_Exercise aim_
Pick out the lines below that contain the string "screenshot" and copy them all.

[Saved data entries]
──────

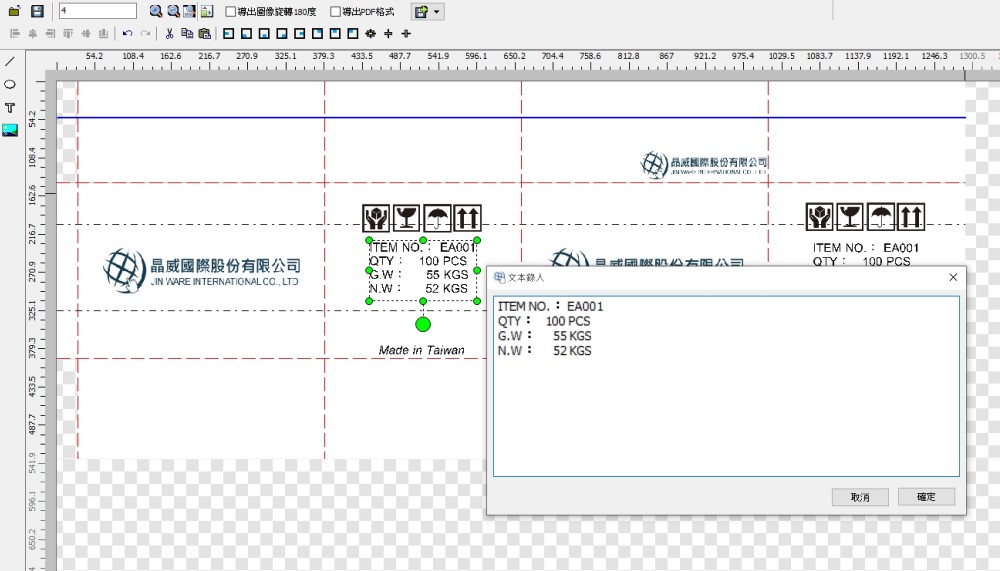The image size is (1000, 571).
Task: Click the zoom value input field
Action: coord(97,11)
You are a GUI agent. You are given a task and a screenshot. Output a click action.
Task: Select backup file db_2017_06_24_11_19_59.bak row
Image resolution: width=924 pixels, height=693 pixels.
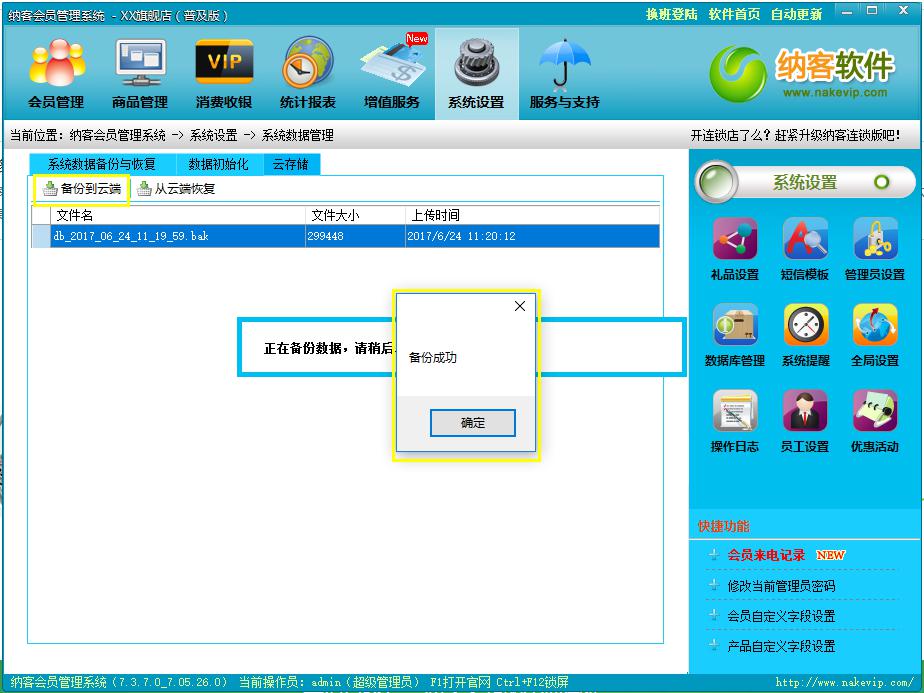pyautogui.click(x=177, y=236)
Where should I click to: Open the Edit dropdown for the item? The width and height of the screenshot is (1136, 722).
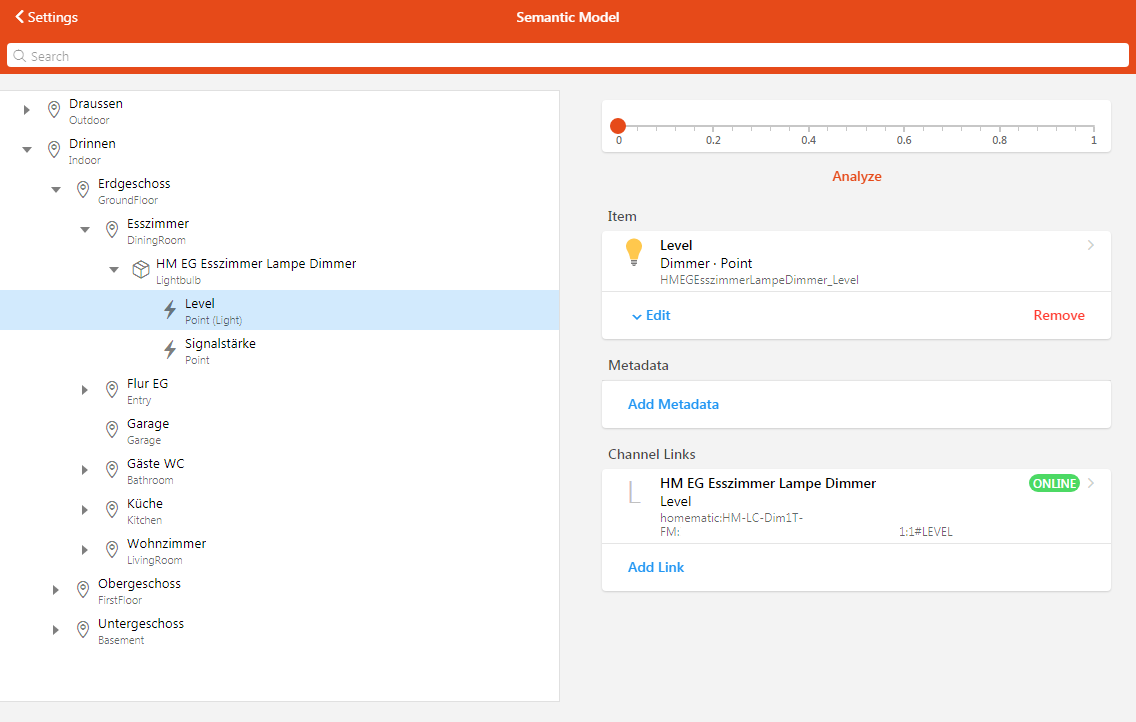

──────

_Answer box_
You are a GUI agent. You are given a task and a screenshot. Output a click action.
Where should I click to: Open the Edit dropdown for the item? The width and height of the screenshot is (1136, 722).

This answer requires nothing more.